On the industrial side, Fischer cites a disconnect between the high prices some vendors are (still) demanding and the hindered ability of potential owner/occupants to secure financing for purchases amid ongoing interest rate uncertainty. 

On the plus side, Fischer says the return of workers to office towers after four years of work-from-home bodes well for commercial real estate in Canada. Viewing the bigger Canadian picture through a wide angle lens, she likes what she sees.

“The Canadian market is still the place where foreign capital wants to go. It’s stable, it’s steady, it’s got population growth. The underlying fundamentals here are fantastic,” she says. 

As for internal brokerage operations, Fischer says she wants Savills “to be seen as the best from our brokers’ perspective.” The company is in the midst of a digital transformation push, streamlining processes like payroll, business analysis and forecasting.

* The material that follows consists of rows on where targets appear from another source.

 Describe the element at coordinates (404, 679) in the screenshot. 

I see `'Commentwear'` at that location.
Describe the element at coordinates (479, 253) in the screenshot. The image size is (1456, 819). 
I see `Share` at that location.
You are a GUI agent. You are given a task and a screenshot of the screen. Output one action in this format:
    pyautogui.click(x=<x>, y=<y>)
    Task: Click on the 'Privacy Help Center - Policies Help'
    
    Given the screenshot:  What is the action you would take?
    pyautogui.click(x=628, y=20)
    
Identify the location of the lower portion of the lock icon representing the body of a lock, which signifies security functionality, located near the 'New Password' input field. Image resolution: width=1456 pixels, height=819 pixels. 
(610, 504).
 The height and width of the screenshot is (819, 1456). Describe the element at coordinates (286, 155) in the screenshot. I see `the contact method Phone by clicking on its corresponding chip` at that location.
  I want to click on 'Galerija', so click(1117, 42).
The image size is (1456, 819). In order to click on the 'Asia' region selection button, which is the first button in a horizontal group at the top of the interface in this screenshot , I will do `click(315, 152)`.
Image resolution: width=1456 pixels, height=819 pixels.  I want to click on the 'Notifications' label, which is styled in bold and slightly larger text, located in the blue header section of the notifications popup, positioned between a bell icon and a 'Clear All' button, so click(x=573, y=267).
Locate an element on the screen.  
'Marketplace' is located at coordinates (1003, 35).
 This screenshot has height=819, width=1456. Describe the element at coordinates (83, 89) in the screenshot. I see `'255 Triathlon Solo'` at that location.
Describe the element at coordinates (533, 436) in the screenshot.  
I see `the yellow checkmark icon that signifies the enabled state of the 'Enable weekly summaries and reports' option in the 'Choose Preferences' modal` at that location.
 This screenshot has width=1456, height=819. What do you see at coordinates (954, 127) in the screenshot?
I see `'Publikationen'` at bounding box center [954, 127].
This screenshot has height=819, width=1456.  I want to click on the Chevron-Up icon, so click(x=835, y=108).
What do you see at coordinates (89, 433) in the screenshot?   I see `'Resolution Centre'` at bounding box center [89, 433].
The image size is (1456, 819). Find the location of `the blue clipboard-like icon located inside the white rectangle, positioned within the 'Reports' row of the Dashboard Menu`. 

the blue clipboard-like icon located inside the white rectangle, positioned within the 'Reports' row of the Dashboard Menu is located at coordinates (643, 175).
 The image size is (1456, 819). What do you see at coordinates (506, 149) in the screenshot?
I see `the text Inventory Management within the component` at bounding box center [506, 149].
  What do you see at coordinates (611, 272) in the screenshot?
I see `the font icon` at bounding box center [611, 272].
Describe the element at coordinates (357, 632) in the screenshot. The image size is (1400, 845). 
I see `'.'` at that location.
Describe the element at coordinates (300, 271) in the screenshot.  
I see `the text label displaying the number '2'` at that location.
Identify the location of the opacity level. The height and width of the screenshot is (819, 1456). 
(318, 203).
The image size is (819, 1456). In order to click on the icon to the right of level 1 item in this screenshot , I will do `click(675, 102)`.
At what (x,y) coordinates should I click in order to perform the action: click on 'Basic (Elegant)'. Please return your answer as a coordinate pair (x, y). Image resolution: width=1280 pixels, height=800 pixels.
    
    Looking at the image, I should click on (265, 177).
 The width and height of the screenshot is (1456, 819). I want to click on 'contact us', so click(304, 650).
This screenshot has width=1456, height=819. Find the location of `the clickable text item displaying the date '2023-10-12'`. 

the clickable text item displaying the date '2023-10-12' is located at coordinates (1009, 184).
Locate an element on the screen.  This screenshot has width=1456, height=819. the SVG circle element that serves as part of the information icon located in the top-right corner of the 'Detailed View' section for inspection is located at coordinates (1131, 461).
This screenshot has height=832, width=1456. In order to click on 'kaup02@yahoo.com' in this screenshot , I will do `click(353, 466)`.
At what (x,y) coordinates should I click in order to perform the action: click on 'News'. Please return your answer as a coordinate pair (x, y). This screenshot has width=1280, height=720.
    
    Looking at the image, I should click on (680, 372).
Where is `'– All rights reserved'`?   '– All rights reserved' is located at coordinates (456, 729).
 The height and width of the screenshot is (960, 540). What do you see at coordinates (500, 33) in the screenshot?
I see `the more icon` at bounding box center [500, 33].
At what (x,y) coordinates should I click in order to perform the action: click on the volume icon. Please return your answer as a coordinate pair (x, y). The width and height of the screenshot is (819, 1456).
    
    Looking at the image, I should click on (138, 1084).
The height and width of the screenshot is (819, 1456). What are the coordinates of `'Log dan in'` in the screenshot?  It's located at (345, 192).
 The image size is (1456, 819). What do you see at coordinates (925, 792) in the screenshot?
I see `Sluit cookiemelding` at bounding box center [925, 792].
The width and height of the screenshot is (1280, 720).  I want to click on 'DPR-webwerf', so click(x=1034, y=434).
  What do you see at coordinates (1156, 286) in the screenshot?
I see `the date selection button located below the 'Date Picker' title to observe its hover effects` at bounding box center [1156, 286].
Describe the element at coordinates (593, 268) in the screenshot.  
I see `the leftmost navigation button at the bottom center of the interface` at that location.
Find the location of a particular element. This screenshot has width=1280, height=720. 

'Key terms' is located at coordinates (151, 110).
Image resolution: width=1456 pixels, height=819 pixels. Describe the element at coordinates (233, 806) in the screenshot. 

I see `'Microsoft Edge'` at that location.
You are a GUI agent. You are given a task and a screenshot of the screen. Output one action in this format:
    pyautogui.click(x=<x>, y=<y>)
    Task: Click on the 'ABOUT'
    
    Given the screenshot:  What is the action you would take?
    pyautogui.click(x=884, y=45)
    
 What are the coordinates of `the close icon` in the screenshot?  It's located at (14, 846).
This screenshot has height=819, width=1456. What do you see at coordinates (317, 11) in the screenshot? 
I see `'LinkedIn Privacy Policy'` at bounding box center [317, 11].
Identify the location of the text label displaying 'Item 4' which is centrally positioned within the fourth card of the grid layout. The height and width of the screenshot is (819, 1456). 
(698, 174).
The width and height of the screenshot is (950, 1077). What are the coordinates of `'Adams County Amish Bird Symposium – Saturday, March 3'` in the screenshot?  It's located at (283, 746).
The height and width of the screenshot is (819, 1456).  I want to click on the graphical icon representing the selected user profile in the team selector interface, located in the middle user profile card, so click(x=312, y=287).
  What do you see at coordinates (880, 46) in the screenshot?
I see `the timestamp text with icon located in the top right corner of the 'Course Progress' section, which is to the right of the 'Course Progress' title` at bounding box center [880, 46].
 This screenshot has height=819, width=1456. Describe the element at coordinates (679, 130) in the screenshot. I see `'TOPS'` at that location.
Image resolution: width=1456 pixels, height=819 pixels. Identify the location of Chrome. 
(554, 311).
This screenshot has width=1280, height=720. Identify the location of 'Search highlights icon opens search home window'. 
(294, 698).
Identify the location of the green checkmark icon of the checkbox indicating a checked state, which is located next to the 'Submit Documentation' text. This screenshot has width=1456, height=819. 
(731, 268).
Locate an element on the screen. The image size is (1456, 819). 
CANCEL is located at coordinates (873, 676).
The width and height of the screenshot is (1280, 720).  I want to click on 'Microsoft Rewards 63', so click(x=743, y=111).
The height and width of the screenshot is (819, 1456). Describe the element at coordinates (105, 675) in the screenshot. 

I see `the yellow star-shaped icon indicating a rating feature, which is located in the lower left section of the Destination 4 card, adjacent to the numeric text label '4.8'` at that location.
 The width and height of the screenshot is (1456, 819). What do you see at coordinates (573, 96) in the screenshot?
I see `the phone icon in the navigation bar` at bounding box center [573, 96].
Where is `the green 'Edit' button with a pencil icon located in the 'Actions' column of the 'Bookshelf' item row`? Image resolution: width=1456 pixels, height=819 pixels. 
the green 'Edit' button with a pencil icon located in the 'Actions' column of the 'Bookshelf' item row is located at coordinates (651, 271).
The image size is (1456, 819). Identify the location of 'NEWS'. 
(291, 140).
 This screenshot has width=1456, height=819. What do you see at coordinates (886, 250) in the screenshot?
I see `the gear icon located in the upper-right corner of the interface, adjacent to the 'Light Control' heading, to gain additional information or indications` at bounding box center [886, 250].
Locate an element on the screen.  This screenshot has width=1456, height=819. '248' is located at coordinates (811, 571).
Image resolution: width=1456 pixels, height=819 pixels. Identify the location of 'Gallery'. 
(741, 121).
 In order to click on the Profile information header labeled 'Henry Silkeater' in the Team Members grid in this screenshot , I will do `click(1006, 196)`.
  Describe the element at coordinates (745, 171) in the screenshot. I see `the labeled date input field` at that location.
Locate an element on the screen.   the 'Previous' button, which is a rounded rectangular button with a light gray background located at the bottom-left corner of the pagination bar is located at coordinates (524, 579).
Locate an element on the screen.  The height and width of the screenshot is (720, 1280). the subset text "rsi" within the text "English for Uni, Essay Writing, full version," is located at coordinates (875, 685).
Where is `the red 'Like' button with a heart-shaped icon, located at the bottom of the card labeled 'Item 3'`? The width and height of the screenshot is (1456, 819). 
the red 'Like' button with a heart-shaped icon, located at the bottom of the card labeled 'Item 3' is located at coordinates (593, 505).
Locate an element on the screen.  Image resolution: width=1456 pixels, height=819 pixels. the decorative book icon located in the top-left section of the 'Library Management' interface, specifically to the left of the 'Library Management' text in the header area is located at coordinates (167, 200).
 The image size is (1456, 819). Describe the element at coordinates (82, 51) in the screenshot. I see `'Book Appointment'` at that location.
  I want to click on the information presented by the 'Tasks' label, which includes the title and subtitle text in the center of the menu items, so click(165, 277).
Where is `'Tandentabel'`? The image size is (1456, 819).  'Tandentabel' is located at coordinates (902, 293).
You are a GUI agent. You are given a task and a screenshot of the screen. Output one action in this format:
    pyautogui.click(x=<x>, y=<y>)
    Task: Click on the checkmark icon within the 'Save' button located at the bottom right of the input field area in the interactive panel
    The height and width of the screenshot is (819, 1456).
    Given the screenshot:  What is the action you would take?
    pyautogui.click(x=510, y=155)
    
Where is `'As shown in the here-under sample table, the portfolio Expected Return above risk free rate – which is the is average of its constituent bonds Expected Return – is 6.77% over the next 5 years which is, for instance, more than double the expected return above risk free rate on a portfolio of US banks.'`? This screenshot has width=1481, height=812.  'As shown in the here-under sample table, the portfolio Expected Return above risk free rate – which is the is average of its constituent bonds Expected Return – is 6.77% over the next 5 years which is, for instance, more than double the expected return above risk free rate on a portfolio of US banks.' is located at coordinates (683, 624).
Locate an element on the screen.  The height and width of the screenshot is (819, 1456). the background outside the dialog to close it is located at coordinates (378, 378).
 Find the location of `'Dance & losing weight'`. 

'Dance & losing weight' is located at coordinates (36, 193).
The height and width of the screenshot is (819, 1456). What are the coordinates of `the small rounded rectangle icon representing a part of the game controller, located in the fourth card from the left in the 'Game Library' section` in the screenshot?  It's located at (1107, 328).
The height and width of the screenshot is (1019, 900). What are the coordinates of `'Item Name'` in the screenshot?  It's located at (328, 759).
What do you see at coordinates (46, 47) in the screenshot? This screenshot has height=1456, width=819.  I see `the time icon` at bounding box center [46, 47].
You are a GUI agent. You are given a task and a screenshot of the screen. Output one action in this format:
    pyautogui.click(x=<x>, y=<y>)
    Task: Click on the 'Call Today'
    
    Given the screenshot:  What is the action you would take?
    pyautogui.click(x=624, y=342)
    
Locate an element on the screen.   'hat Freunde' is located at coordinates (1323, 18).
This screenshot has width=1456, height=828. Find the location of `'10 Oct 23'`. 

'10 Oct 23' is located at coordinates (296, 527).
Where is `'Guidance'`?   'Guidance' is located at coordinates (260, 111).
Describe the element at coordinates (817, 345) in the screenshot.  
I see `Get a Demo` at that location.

The use of technology is aimed at improving efficiency, identifying potential growth areas and giving Savills and its brokers greater visibility into their business. 

As a former urban planner and analyst, Fischer loves how GIS technology helps brokers and clients visualize data metrics ranging from labour pool stats to commuting times, suddenly bringing abstract numbers to life.

Yet after two decades in the business, she insists nothing beats walking through a property with a prospective client in-person.

“It’s that duality that I love about brokerage,” says Fischer. “We’ve got technology pieces that can support it, but there’s still a deeply human and tactile nature to real estate that is very cool and very inspiring.”